DATASET EXTRACT: Begin

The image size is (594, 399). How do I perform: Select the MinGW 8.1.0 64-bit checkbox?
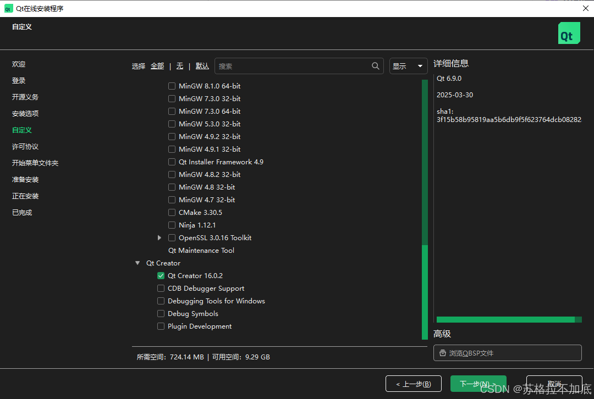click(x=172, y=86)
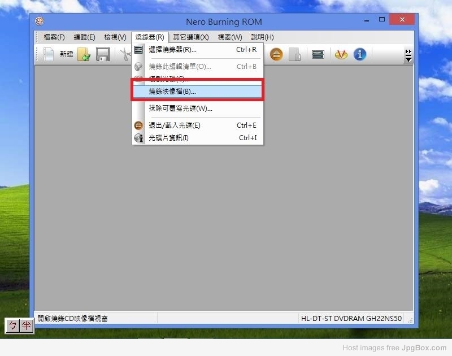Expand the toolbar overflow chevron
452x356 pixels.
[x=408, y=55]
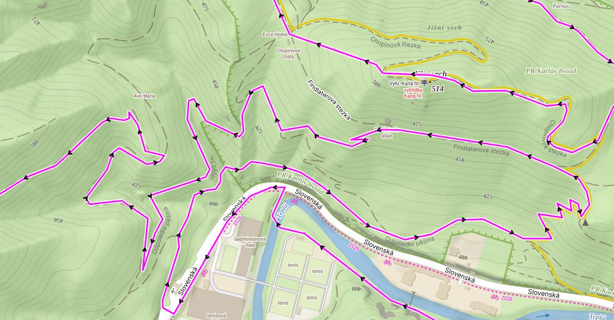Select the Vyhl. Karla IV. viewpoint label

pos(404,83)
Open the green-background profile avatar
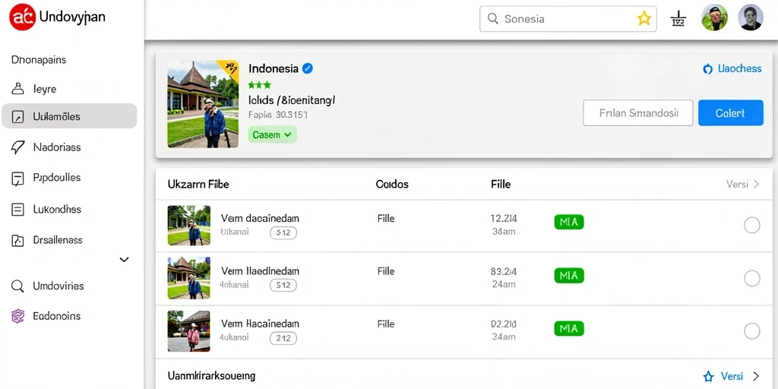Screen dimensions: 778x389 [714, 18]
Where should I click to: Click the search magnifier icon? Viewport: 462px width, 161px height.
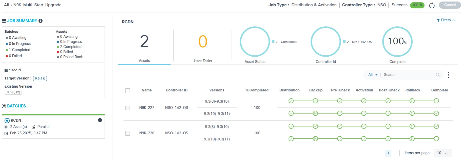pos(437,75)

DATASET EXTRACT: End

= EXERCISE AIM =
With the pictures removed, the entries above should be transcribed exactly.

= WRITTEN RESPONSE =
The image size is (594, 399). How do I perform: Select the MinGW 8.1.0 64-bit checkbox?
click(x=172, y=86)
Expand the toolbar overflow chevron
452x356 pixels.
[x=408, y=55]
Select the Vyhl. Karla IV. viewpoint label

pos(404,83)
Open the green-background profile avatar
Screen dimensions: 778x389 [714, 18]
Where should I click to: Click the search magnifier icon? Viewport: 462px width, 161px height.
pos(437,75)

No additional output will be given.